Trump: Instead of Kneeling, Run for Office

Trump: Instead of Kneeling, Run for Office
President Donald Trump walks toward Marine One on the South Lawn of the White House in Washington on July 24, 2020. (Drew Angerer/Getty Images)
Zachary Stieber
7/25/2020
Updated:
7/27/2020

One alternative to kneeling during the national anthem is running for elected office, President Donald Trump said this week.

Asked what the president would do if he had an issue with the United States to show his displeasure, the Republican said people “could always run for office.”

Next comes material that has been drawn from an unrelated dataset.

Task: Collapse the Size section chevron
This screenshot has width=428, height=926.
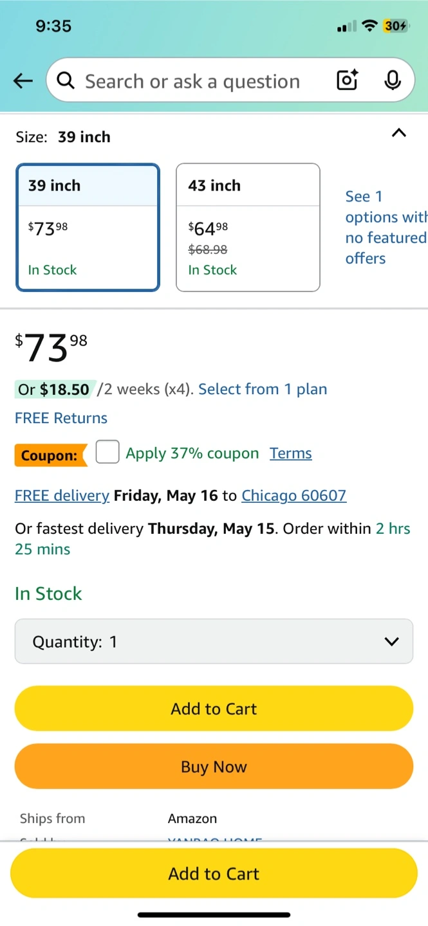Action: 399,133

“You could become successful and run for a lower office,” Trump said. “But there are ways, you get groups together, and it can be very friendly ways of doing it, very successful.”

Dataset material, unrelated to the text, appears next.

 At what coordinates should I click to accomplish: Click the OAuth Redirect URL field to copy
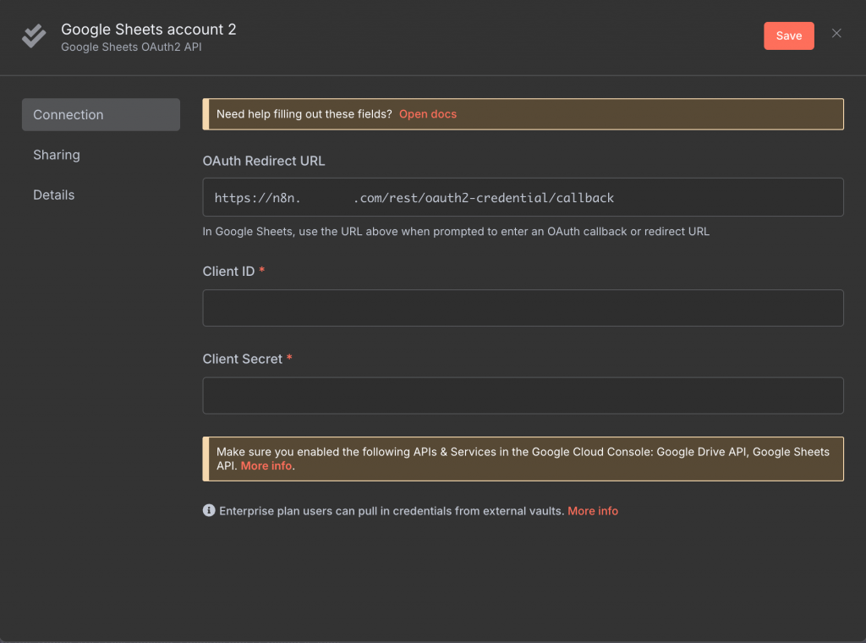(x=523, y=197)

The current violent demonstrations seen in some areas like Portland, though, could lead to “negative rebounds,” he continued. The Trump administration surged federal assets to the city on July 4 after demonstrators kept attacking a U.S. courthouse there.

“You have to go out and you have to say—and speak your mind is good, I think speaking your mind is good, but you have to do it fairly. We are for justice, but we’re for law and order,” Trump said.

The president was speaking with Barstool Sports’ Dave Portnoy at the White House in Washington in an interview released on Friday.

Trump has regularly disparaged sports players who kneel during the anthem, a trend started by then-San Francisco 49ers quarterback Colin Kaepernick in 2016.

Justin Upton #10 of the Los Angeles Angels kneels during the National Anthem before their opening day game against the Oakland Athletics at Oakland-Alameda County Coliseum in Oakland, Calif., on July 24, 2020. (Ezra Shaw/Getty Images)
Justin Upton #10 of the Los Angeles Angels kneels during the National Anthem before their opening day game against the Oakland Athletics at Oakland-Alameda County Coliseum in Oakland, Calif., on July 24, 2020. (Ezra Shaw/Getty Images)

“I am not going to stand up to show pride in a flag for a country that oppresses black people and people of color,” Kaepernick said at the time when asked why he refused to stand during the anthem.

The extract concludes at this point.